**WHAT YOU HAVE TO DO:** Once you have read the records below, write them all out exactly as given.

□ □ □ □

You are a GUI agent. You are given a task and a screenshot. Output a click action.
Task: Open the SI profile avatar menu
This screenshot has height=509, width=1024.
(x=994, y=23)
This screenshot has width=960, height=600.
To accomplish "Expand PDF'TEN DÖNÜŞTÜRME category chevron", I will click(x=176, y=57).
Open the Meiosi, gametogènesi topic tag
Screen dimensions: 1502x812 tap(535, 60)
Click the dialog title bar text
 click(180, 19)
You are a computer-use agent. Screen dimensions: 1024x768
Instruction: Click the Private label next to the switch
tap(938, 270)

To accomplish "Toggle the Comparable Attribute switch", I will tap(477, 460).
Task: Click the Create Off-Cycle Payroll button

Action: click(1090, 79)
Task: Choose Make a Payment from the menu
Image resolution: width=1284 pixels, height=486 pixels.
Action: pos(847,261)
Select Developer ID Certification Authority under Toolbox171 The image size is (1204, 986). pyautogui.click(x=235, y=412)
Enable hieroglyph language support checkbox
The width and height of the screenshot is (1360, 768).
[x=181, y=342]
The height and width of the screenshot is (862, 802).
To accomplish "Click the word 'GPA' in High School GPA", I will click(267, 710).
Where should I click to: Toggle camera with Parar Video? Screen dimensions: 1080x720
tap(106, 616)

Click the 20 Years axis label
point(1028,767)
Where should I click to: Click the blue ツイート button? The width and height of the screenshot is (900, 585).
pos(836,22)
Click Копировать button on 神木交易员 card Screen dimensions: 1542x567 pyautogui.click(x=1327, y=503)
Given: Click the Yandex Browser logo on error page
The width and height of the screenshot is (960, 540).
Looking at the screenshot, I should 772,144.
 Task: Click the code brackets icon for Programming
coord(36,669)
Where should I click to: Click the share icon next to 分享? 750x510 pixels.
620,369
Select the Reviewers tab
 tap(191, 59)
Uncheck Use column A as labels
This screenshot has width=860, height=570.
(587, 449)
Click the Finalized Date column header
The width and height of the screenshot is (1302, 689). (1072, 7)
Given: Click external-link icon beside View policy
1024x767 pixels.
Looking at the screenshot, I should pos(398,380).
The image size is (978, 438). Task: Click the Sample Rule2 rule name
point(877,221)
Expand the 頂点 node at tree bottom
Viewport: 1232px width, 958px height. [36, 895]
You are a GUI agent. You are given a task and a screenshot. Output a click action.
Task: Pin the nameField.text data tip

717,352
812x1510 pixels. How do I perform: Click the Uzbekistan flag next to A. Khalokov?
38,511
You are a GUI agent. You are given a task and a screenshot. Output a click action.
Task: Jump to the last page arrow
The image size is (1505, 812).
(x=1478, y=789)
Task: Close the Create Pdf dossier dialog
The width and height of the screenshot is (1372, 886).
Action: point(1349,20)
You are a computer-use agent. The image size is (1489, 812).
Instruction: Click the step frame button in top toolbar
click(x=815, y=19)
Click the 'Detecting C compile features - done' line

□ □ □ □

**ANSWER SECTION:**
You are a GUI agent. You are given a task and a screenshot. Output a click action.
Task: Open the SI profile avatar menu
This screenshot has height=509, width=1024.
(x=994, y=23)
This screenshot has width=960, height=600.
To accomplish "Expand PDF'TEN DÖNÜŞTÜRME category chevron", I will click(x=176, y=57).
Open the Meiosi, gametogènesi topic tag
Screen dimensions: 1502x812 tap(535, 60)
Click the dialog title bar text
 click(180, 19)
You are a computer-use agent. Screen dimensions: 1024x768
Instruction: Click the Private label next to the switch
tap(938, 270)

To accomplish "Toggle the Comparable Attribute switch", I will tap(477, 460).
Task: Click the Create Off-Cycle Payroll button

Action: click(1090, 79)
Task: Choose Make a Payment from the menu
Image resolution: width=1284 pixels, height=486 pixels.
Action: pos(847,261)
Select Developer ID Certification Authority under Toolbox171 The image size is (1204, 986). pyautogui.click(x=235, y=412)
Enable hieroglyph language support checkbox
The width and height of the screenshot is (1360, 768).
[x=181, y=342]
The height and width of the screenshot is (862, 802).
To accomplish "Click the word 'GPA' in High School GPA", I will click(267, 710).
Where should I click to: Toggle camera with Parar Video? Screen dimensions: 1080x720
tap(106, 616)

Click the 20 Years axis label
point(1028,767)
Where should I click to: Click the blue ツイート button? The width and height of the screenshot is (900, 585).
pos(836,22)
Click Копировать button on 神木交易员 card Screen dimensions: 1542x567 pyautogui.click(x=1327, y=503)
Given: Click the Yandex Browser logo on error page
The width and height of the screenshot is (960, 540).
Looking at the screenshot, I should 772,144.
 Task: Click the code brackets icon for Programming
coord(36,669)
Where should I click to: Click the share icon next to 分享? 750x510 pixels.
620,369
Select the Reviewers tab
 tap(191, 59)
Uncheck Use column A as labels
This screenshot has width=860, height=570.
(587, 449)
Click the Finalized Date column header
The width and height of the screenshot is (1302, 689). (1072, 7)
Given: Click external-link icon beside View policy
1024x767 pixels.
Looking at the screenshot, I should pos(398,380).
The image size is (978, 438). Task: Click the Sample Rule2 rule name
point(877,221)
Expand the 頂点 node at tree bottom
Viewport: 1232px width, 958px height. [36, 895]
You are a GUI agent. You are given a task and a screenshot. Output a click action.
Task: Pin the nameField.text data tip

717,352
812x1510 pixels. How do I perform: Click the Uzbekistan flag next to A. Khalokov?
38,511
You are a GUI agent. You are given a task and a screenshot. Output a click action.
Task: Jump to the last page arrow
The image size is (1505, 812).
(x=1478, y=789)
Task: Close the Create Pdf dossier dialog
The width and height of the screenshot is (1372, 886).
Action: point(1349,20)
You are a computer-use agent. The image size is (1489, 812).
Instruction: Click the step frame button in top toolbar
click(x=815, y=19)
Click the 'Detecting C compile features - done' line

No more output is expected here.